La respiration rapide du français chatouillait sa nuque. Un frisson délicieux en découla. Matthew savoura cette douce étreinte. Il en oublia presque la comédie qu'il devait jouer.

— Ce... ce n'est rien. Je crains que ce ne soit ces nouvelles chaussures, elles me font horriblement mal. Quelle idée ai-je eu de ne pas les former avant !

Nul besoin de mentir, le cuir mordait méchamment ses chairs. Le dandy regrettait d'avoir joué les précieux et demandé une pointure en dessous de la sienne.

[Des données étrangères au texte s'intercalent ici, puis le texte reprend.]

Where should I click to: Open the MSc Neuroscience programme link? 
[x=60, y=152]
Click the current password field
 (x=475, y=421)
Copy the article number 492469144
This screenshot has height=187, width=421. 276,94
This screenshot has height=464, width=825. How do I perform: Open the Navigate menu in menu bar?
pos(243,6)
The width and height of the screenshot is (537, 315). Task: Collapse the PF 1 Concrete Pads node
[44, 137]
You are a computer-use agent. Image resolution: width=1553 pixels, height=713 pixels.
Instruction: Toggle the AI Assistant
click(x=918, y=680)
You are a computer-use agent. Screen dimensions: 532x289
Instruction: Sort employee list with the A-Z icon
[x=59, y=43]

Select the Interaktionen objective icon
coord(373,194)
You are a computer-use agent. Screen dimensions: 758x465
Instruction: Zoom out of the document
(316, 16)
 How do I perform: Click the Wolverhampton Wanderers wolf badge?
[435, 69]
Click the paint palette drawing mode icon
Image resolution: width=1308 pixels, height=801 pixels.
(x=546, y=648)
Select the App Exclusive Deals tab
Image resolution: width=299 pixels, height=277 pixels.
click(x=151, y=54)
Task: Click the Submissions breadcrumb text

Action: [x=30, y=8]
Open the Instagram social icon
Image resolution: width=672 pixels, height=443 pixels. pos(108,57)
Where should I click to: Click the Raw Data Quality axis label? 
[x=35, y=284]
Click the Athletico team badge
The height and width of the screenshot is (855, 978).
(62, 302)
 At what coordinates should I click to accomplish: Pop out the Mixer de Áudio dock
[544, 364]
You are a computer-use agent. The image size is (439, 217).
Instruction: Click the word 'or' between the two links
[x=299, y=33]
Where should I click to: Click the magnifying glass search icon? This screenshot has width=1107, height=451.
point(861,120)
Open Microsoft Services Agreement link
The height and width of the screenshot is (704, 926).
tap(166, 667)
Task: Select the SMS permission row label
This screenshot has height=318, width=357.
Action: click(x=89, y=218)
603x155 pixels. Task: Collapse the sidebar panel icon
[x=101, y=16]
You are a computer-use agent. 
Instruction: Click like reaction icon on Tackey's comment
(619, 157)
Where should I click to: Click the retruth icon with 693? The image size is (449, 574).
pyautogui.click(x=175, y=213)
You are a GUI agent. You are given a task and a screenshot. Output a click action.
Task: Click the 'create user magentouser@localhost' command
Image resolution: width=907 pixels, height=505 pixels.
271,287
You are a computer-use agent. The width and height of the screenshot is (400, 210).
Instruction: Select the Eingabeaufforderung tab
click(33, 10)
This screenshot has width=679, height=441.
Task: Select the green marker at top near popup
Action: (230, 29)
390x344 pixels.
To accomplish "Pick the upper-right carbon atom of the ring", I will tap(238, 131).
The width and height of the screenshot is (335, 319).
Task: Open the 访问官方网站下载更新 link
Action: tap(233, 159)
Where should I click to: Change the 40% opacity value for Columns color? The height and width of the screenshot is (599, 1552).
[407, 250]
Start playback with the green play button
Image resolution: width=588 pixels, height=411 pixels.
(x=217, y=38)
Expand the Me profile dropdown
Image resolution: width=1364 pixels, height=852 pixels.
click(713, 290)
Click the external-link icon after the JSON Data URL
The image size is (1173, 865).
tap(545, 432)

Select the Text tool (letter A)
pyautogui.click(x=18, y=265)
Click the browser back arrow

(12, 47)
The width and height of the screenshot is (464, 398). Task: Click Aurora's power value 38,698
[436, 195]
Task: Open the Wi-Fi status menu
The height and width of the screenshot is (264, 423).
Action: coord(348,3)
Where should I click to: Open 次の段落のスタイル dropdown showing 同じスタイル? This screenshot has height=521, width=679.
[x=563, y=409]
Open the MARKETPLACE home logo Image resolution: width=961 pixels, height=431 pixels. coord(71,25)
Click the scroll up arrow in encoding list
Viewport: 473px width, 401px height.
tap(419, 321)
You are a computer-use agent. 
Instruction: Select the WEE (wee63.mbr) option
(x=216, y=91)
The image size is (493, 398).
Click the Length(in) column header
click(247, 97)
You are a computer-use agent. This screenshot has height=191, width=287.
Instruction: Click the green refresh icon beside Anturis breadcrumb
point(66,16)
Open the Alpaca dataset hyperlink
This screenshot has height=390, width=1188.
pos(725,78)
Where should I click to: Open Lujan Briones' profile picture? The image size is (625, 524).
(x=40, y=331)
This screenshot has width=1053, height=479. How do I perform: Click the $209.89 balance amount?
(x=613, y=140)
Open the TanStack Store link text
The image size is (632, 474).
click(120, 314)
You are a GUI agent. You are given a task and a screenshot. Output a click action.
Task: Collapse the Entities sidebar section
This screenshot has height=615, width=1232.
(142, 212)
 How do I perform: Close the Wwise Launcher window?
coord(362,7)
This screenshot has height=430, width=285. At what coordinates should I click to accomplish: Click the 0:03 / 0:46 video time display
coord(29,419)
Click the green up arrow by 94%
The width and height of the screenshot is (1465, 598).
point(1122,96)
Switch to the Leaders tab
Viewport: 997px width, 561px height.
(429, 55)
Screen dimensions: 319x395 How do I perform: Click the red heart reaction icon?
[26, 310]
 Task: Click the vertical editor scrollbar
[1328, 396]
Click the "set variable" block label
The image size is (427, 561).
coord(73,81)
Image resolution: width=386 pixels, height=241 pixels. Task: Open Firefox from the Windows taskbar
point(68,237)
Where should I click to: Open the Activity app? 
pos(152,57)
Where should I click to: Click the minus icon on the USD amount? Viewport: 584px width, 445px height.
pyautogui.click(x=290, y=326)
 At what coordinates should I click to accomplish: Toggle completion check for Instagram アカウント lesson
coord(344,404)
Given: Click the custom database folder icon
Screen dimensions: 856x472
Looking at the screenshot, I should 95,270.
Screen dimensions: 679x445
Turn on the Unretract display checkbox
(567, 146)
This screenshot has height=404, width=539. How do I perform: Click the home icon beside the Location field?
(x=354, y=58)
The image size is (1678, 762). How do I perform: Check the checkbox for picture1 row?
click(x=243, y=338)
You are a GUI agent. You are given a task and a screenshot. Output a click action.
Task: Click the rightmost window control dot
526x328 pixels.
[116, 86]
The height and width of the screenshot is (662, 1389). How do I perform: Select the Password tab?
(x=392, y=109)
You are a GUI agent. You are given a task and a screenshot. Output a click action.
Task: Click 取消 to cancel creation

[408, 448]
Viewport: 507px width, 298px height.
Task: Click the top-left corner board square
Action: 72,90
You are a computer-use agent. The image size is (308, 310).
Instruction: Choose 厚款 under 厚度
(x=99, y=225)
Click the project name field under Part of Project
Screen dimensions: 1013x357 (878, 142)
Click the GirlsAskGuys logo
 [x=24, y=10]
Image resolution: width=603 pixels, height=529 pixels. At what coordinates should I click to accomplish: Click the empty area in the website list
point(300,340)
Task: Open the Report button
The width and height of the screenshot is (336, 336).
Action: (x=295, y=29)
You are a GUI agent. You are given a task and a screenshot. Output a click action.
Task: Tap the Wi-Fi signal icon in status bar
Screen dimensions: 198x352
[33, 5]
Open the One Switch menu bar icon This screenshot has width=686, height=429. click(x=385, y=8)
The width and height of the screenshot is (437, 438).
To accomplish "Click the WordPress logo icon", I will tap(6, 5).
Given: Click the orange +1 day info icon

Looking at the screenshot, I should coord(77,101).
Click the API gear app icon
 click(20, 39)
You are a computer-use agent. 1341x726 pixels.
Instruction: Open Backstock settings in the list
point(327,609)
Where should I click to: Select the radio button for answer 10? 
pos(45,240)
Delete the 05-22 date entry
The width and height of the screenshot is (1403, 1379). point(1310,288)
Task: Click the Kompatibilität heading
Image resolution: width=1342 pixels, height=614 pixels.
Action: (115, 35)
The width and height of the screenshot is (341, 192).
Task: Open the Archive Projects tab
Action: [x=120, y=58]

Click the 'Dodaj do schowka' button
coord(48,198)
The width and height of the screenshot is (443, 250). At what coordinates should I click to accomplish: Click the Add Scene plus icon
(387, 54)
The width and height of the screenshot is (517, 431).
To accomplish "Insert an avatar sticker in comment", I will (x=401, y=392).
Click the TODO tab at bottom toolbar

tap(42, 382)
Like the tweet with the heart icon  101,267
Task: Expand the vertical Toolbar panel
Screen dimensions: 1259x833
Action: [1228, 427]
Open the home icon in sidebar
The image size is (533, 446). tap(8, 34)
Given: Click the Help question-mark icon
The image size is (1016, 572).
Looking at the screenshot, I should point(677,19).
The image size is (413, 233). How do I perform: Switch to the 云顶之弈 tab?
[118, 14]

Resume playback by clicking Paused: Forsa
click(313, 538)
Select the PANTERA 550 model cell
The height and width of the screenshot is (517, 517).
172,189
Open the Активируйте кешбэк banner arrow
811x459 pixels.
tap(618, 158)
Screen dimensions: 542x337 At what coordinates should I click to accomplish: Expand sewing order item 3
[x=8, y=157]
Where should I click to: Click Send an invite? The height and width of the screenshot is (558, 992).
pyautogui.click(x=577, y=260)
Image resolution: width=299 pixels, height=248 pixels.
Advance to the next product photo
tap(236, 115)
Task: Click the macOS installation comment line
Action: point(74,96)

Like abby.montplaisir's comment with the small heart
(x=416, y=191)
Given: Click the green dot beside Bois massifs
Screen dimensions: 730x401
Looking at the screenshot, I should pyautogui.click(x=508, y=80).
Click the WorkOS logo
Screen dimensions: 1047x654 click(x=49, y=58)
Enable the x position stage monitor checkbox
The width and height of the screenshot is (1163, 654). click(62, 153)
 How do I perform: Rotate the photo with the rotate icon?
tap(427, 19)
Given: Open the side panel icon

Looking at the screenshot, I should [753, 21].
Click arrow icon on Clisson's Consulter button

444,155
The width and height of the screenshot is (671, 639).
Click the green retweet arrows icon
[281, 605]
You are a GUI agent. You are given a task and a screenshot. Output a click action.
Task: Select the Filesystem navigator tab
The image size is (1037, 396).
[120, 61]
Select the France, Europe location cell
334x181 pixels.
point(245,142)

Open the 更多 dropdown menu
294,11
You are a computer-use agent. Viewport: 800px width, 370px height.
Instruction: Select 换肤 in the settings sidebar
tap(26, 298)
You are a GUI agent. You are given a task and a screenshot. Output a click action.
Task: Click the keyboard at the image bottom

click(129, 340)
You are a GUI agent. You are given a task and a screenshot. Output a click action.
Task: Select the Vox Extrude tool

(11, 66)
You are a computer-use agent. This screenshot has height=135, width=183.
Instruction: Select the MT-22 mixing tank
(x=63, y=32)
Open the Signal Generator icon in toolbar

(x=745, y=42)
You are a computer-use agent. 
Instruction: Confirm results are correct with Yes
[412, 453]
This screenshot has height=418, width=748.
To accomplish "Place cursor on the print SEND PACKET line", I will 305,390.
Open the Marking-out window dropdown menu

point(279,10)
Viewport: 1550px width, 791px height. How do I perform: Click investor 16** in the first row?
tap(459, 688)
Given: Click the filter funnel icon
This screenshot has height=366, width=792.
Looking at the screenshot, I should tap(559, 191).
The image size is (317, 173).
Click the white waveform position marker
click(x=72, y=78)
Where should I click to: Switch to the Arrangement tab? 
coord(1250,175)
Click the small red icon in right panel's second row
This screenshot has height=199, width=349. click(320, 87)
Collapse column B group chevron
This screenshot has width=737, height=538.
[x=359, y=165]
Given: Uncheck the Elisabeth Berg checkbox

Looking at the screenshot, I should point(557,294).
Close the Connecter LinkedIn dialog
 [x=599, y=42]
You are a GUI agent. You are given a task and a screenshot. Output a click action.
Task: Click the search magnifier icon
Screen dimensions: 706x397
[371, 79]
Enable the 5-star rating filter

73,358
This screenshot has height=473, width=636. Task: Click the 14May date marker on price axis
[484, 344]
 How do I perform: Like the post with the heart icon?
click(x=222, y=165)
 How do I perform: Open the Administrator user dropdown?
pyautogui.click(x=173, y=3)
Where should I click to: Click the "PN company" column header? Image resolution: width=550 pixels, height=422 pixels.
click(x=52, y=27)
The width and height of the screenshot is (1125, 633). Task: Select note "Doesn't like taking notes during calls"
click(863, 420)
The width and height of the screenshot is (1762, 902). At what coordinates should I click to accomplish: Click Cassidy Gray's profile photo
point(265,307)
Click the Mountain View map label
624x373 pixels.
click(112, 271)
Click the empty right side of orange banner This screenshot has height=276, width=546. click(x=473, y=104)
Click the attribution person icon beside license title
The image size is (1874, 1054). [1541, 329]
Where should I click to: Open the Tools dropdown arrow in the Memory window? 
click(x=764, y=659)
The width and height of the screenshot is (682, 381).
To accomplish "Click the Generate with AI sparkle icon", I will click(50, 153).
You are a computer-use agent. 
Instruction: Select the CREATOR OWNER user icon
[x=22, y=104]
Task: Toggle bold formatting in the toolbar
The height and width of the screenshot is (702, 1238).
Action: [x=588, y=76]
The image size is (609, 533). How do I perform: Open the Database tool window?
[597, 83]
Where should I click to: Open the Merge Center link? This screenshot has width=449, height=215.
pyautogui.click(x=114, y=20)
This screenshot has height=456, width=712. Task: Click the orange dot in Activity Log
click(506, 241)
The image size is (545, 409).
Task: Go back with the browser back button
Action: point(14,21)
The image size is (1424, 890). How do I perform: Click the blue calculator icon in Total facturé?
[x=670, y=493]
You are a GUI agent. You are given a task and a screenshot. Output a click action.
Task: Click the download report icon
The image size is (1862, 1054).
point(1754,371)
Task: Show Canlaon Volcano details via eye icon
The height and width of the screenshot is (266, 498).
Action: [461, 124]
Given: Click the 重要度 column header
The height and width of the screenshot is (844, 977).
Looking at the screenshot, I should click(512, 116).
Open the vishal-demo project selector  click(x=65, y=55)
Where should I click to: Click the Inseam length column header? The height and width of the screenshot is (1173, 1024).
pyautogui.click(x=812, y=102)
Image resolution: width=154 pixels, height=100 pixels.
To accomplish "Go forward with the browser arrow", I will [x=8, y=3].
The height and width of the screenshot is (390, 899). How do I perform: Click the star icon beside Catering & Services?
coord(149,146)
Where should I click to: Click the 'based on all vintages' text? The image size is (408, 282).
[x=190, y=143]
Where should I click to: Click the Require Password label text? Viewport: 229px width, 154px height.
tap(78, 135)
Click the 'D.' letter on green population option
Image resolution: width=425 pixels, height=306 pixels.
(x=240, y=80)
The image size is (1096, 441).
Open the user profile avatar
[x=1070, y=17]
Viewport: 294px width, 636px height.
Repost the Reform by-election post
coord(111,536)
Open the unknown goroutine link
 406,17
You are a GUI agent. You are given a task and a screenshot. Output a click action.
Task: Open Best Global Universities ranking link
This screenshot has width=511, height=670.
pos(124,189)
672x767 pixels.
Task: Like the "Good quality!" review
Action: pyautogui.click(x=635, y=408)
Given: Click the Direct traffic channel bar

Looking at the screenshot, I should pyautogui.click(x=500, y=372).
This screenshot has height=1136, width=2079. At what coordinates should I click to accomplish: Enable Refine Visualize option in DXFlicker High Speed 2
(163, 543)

— Ne vous inquiétez pas, je vais m'y habituer.

Matthew lui accorda son plus beau sourire ce qui eut pour effet de teinter le visage du vicaire d'un rouge carmin remontant jusqu'à ses oreilles. Voilà qui était tout simplement adorable.

— J'en déduis donc que vous êtes catholique, voilà qui est fort rare en nos contrées.

En vérité, les catholiques demeuraient à ses yeux des bêtes curieuses, se cachant comme s'ils se souvenaient des siècles passés de persécutions, quand ce n'était des Irlandais irascibles.

— Vous vo-vous êtes p-protestante ? demanda le français.

— Je crains que ma foi n'ait perdu de son éclat, peut-être saurez-vous la raviver ? proposa-t-il, en un pincement de lèvres pareil à un baiser.

— A...avec plaisir, m-madame.

Le rouge monta jusqu'à ses oreilles alors que ses paupières battaient si rapidement, comme les ailes d'un papillon cherchant à s'envoler. Matthew se sentait l'âme d'une araignée, refermant sa toile sur l'adorable lépidoptère.